DIRECTIVE →
Reproduce verbatim the records below, from their beginning through the line containing "coordinates (426, 740).", with both ends included. Omit the pictures from your answer.

Collected data →
* * * *

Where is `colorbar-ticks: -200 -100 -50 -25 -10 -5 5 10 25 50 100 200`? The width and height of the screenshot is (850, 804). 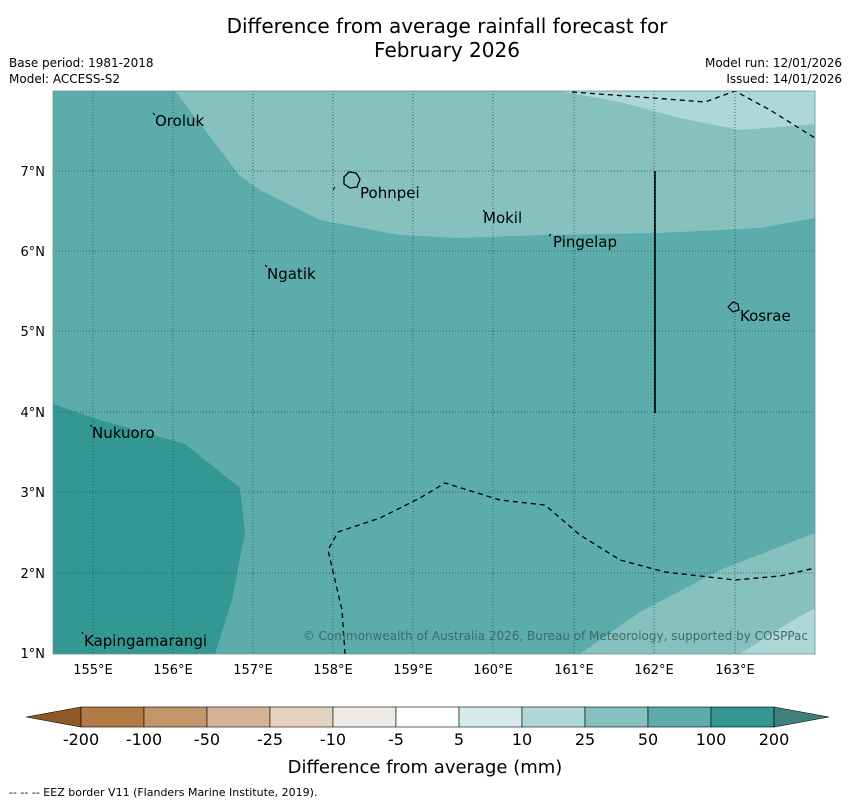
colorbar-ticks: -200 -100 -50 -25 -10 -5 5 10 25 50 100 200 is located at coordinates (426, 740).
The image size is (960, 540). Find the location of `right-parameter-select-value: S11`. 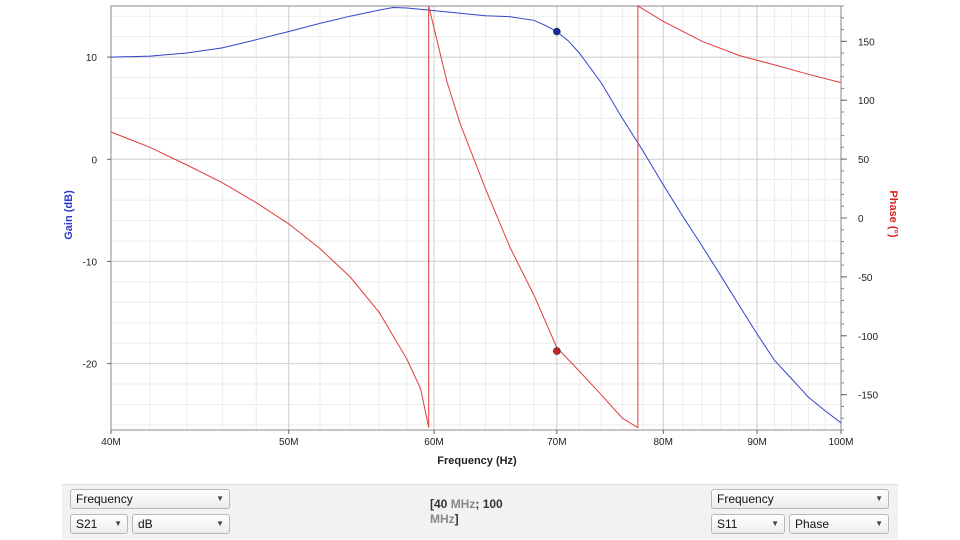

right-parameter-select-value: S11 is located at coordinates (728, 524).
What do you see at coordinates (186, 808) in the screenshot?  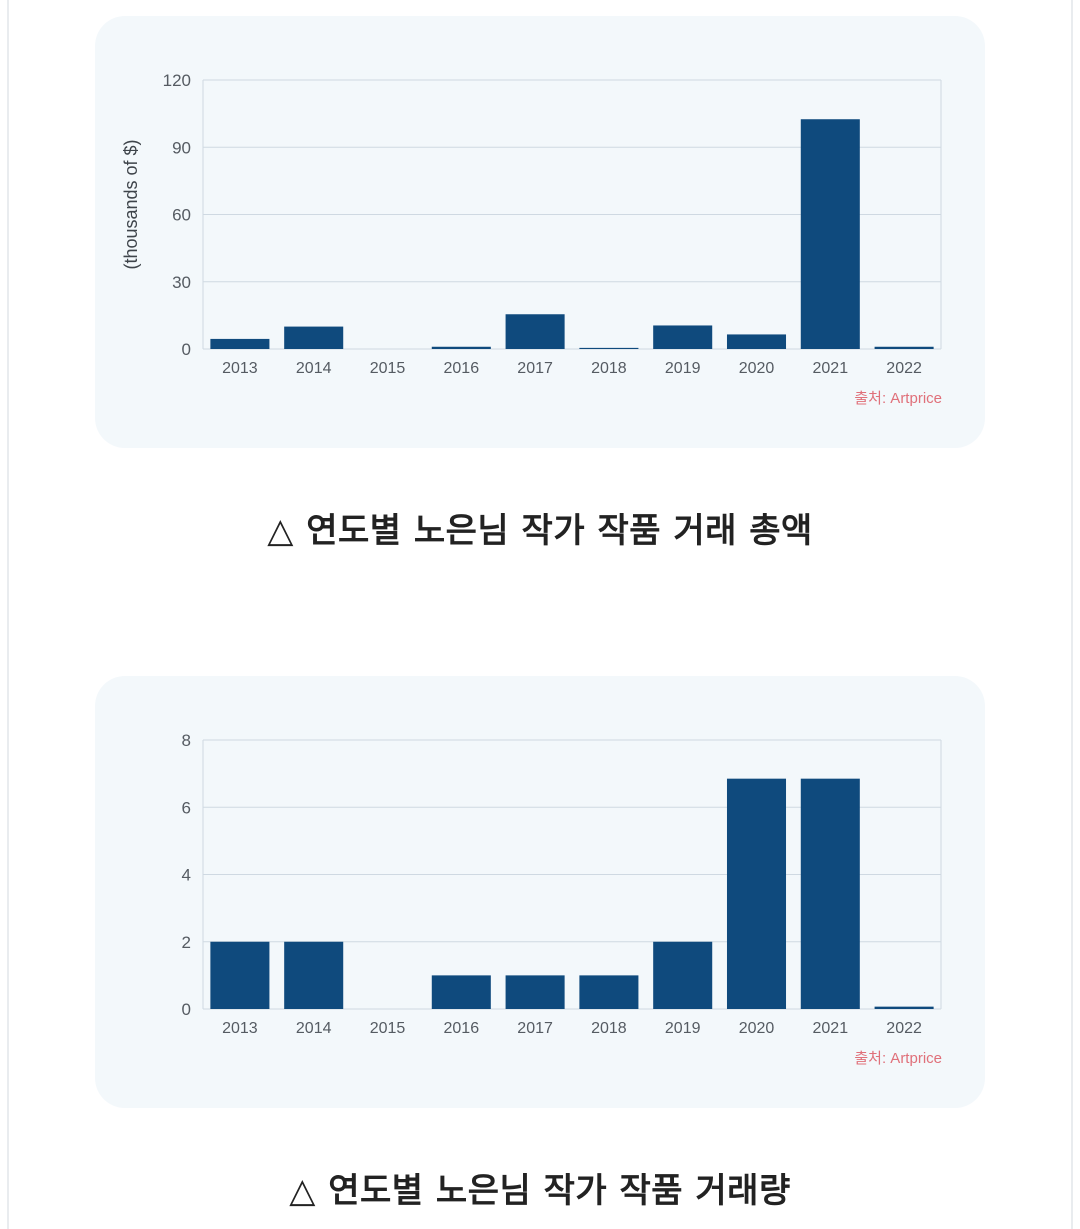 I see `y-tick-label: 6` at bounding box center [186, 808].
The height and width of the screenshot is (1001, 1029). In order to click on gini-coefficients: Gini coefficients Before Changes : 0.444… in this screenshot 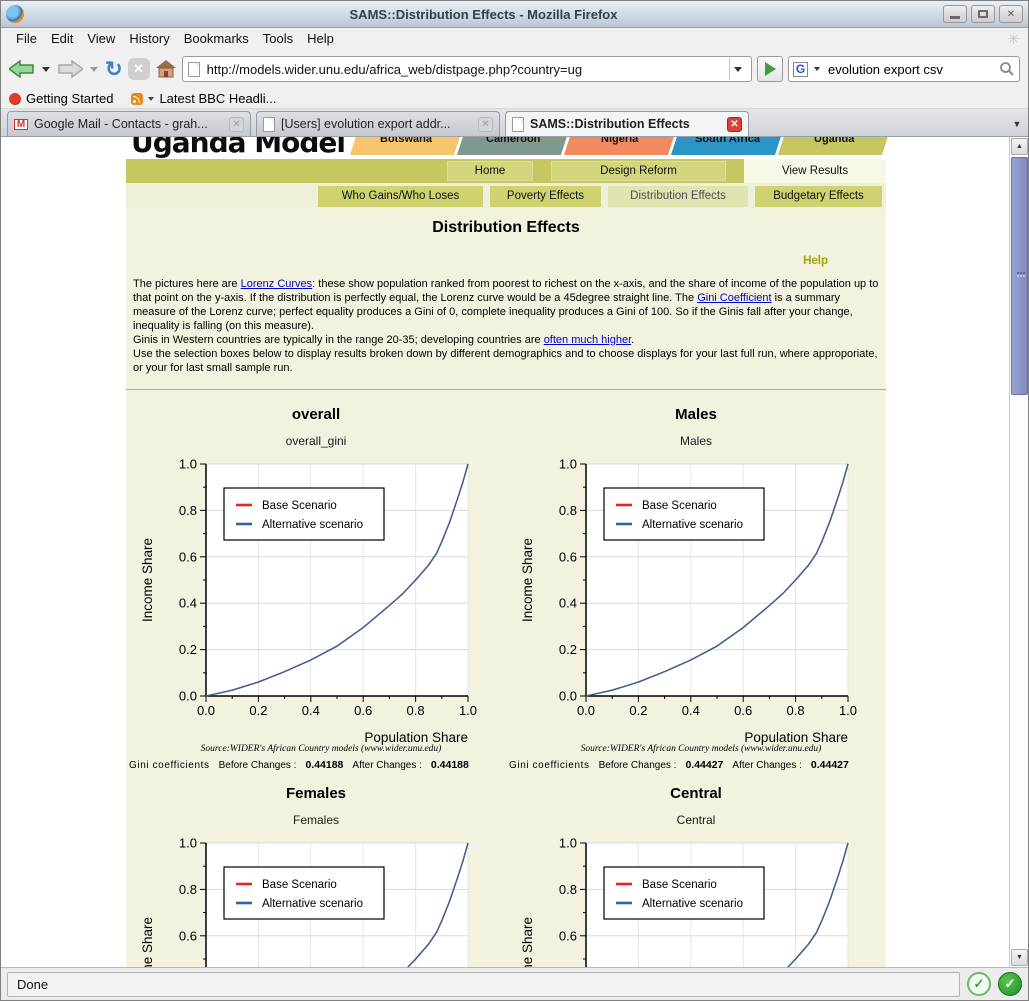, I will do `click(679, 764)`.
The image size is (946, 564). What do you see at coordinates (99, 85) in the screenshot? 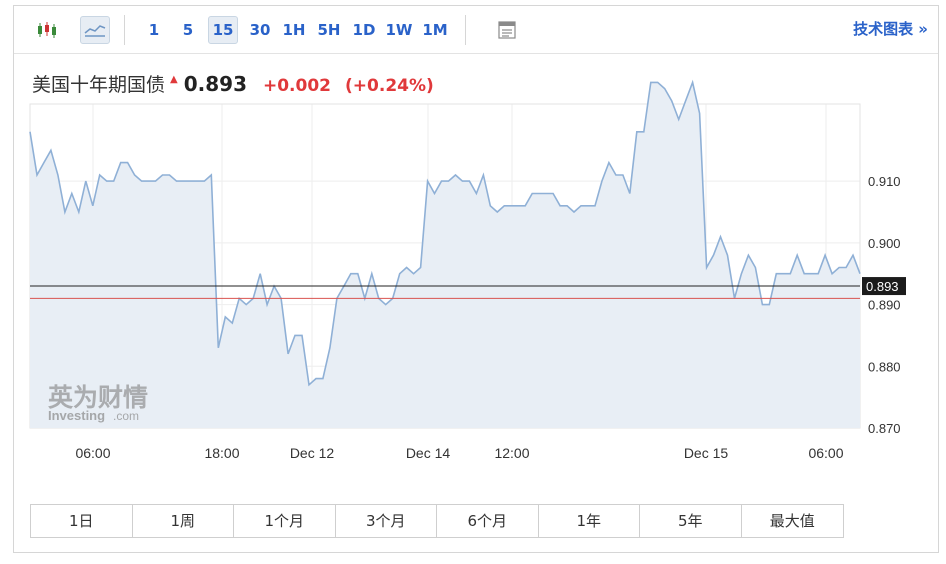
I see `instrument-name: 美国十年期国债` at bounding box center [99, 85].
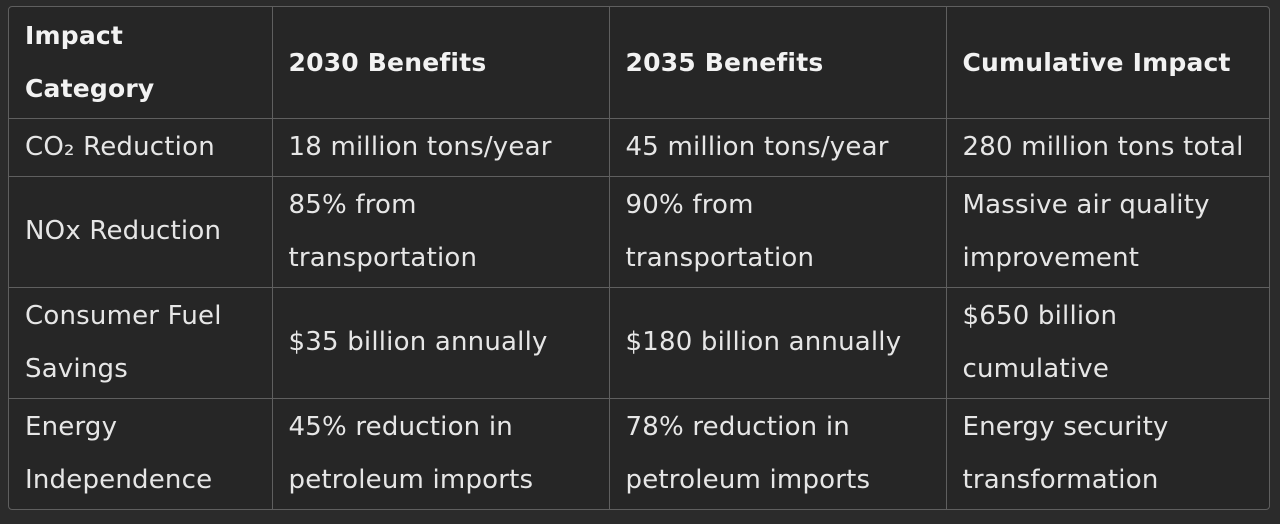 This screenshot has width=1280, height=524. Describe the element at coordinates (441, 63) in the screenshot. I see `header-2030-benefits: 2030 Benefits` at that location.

* * * *

RESPONSE AREA →
Where is `colorbar-ticks: -200 -100 -50 -25 -10 -5 5 10 25 50 100 200`? The width and height of the screenshot is (850, 804). 
colorbar-ticks: -200 -100 -50 -25 -10 -5 5 10 25 50 100 200 is located at coordinates (426, 740).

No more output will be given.